DOCUMENT SEGMENT =
Evaluations of future climate change impacts, adaptation, and vulnerability require assumptions, whether explicit or implicit, about how future socio-economic and biophysical conditions will develop. The literature on methods of characterising the future has grown in tandem with the literature on CCIAV, but these methods have not been defined consistently across different research communities. Box 2.1 presents a consistent typology of characterisations that expands on the definitions presented in the TAR (Carter et al., 2001), for the purpose of clarifying the use of this terminology in this chapter. Although they may overlap, different types of characterisations of the future can be usefully distinguished in terms of their plausibility and ascription of likelihood, on the one hand, and the comprehensiveness of their representation, on the other (see Box 2.1 for definitions). Since the TAR, comprehensiveness has increased and ascriptions of likelihood have become more common. The following sections make use of the typology in Box 2.1 to address notable advances in methods of characterising the future.
Box 2.1. Definitions of future characterisations
Figure 2.4 illustrates the relationships among the categories of future characterisations most commonly used in CCIAV studies. Because definitions vary across different fields, we present a single consistent typology for use in this chapter. Categories are distinguished according to comprehensiveness and plausibility.

SET PROBLEM 1 =
Answer these about the passage on characterising the future:
(a) Whose definitions, published in which year, does Box 2.1 expand on?
(b) What two changes have occurred since the TAR?
(c) By what two qualities are the categories distinguished in the paragraph after the Box 2.1 heading?
The text and the entries that follow it were taken from separate sources.

ENTRIES SHOWN =
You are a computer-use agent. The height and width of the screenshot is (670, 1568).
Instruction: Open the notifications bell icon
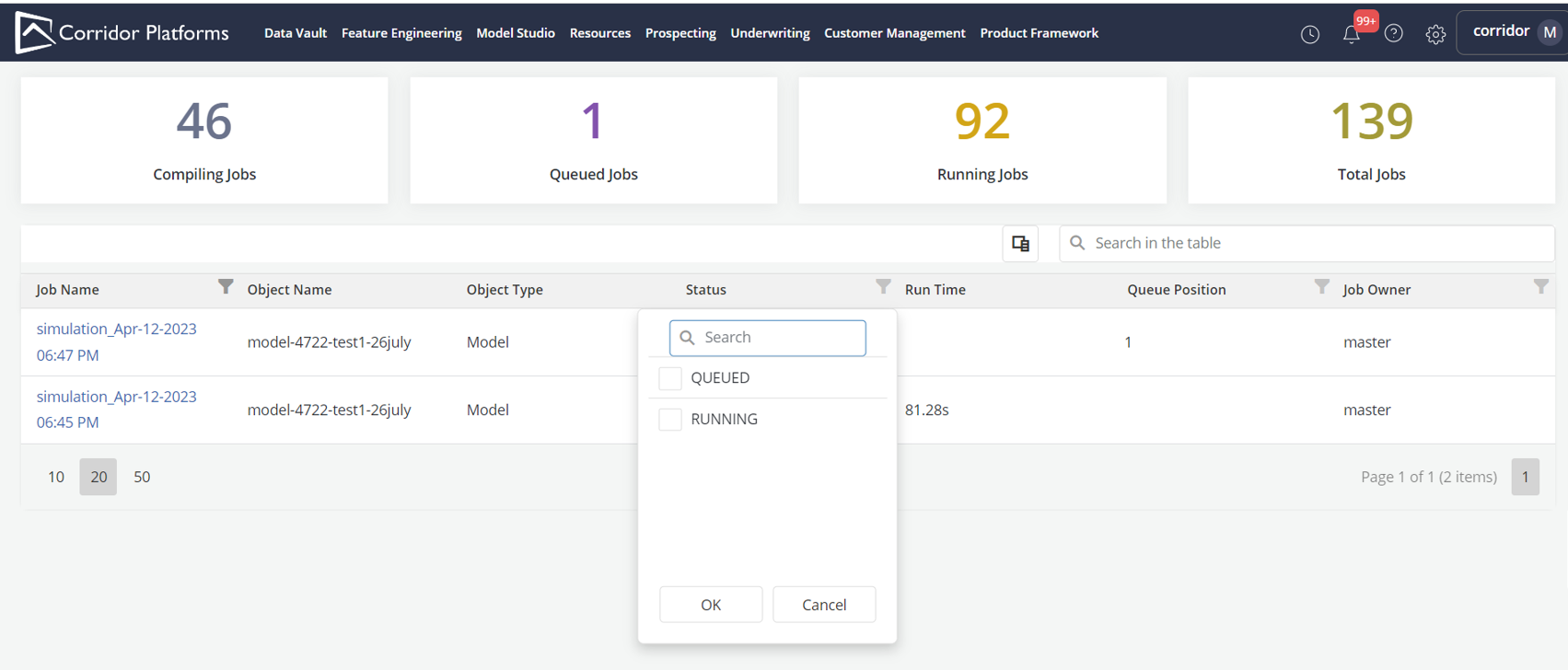[x=1351, y=34]
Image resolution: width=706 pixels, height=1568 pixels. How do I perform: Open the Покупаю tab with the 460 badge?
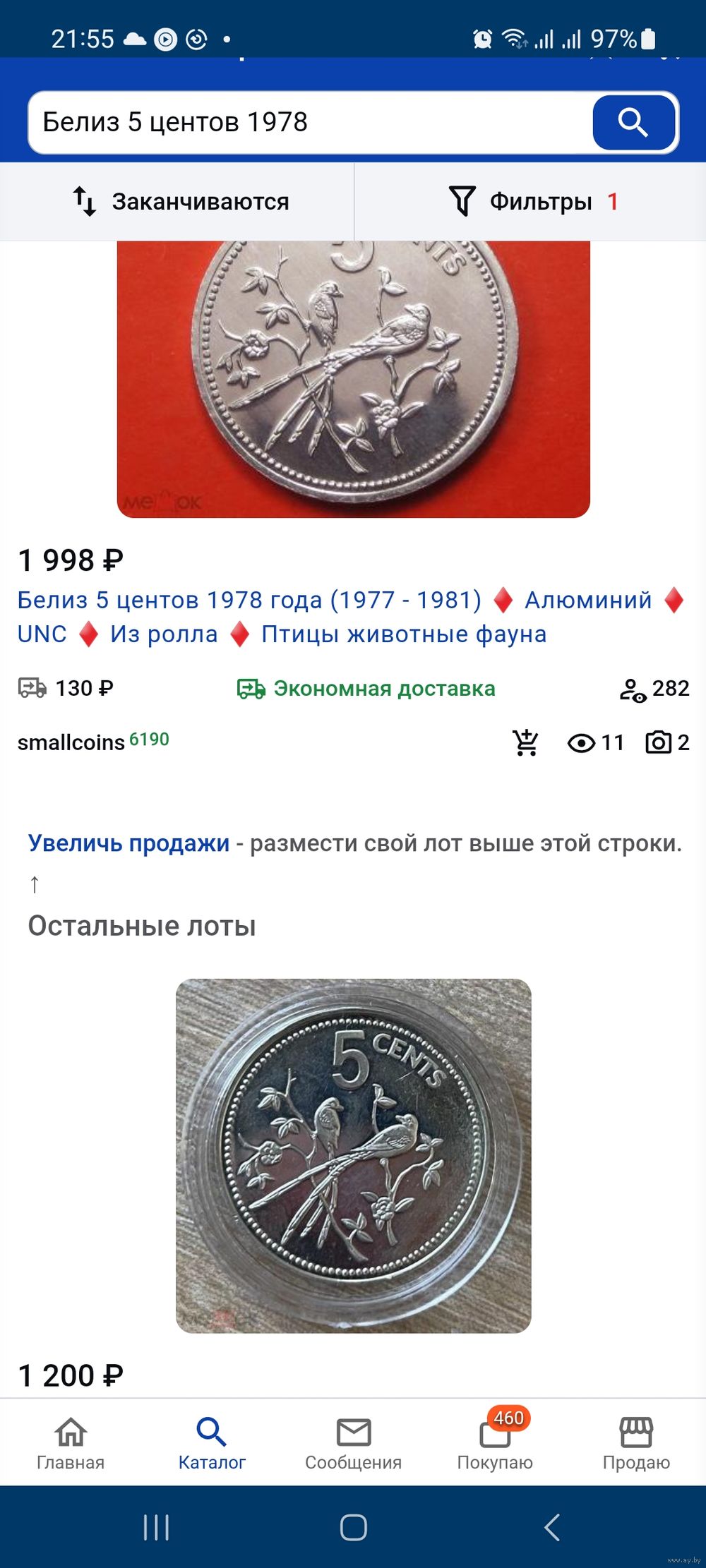(495, 1444)
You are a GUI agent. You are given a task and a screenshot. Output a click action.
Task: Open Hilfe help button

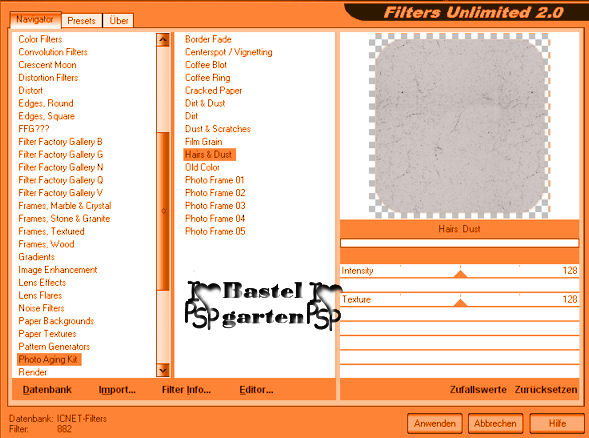pyautogui.click(x=557, y=423)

SET PROBLEM 2 = Shift every coordinate in the answers by -18 and rewrite the entries, starting at the line containing "Image resolution: width=706" and ending at the last line of the entries. Omit the pictures.

EXERCISE RESULT 1 =
(a) Box 2.1 expands on the definitions presented in the TAR (Carter et al., 2001).
(b) Comprehensiveness has increased, and ascriptions of likelihood have become more common.
(c) They are distinguished by comprehensiveness and plausibility.

EXERCISE RESULT 2 =
Image resolution: width=706 pixels, height=1568 pixels. How do I perform: Open the Покупаю tab with the 460 badge?
(477, 1426)
You are a GUI agent. You are given a task and a screenshot. Output a click action.
Task: Open Hilfe help button

pyautogui.click(x=539, y=405)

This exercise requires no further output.